Algunos años  más tarde visité el magnífico pazo-museo que lleva el nombre de Otero Pedrayo en Cimadevila, en la parroquia de Trasalba del ayuntamiento de Amoeiro en la que transcurrió su niñez, un lugar que bien merece la atención del viajero, máxime si gusta del autor o o tiene querencia por la literatura galaica. Allí se puede comprobar el trayecto intelectual seguido por el profesor, político, escritor y editor, una figura clave en la historia del galleguismo como movimiento político, del Seminario de Estudios Gallegos y de la editorial Galaxia. Aquel viaje por Galicia lo hice en moto, provisto como libro de bitácora de la sensacional guía de su país escrita por don Ramón y publicada por la citada editorial.

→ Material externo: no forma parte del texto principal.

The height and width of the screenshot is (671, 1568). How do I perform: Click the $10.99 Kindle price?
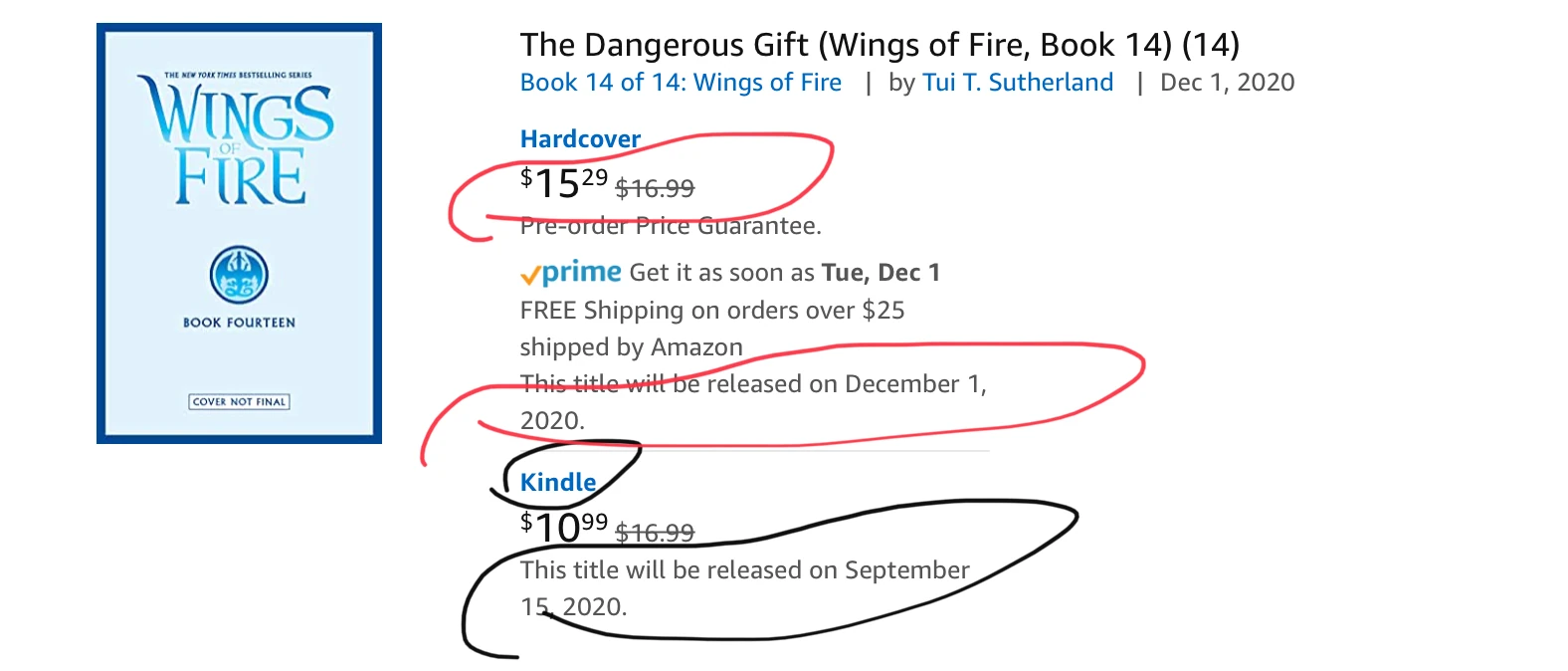tap(563, 528)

Sigue siendo una herramienta con mucho fondo y una prosa excelente para conocer la historia y geografía del país y reconocer también la tipología de sus gentes.

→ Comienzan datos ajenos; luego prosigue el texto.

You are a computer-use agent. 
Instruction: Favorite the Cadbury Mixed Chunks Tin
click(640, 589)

Aparte de por las provocadoras e insidiosas declaraciones de Ortega Shmit sobre Castelao, que de seguro mantendrán a su partido sin representación en Galicia, esta recordación  de mi entrevista con Otero Pedrayo  la ha estimulado Pedro García Bilbao al difundir una fotografía de don Ramón que no conocía y que data de 1933, durante la celebración del Aberri Eguna y en un mitin del Partido Nacionalista Vasco. Nos recuerda Bilbao que don Ramón fue diputado federalista por el Partido Galleguista, "sobrevivió al golpe [julio, 1936], le expulsaron de la docencia y luego, ya en 1958, sacó cátedra en Santiago". Casi a vuelapluma de esa imagen, consultando algún que otro dato perdido, he escrito este artículo, pendiente de la búsqueda de la grabación de aquella larga charla en la que el anciano escritor me recitó un largo fragmento de versos del poeta iberista Eduardo Pondal, al que tanto admiraba. 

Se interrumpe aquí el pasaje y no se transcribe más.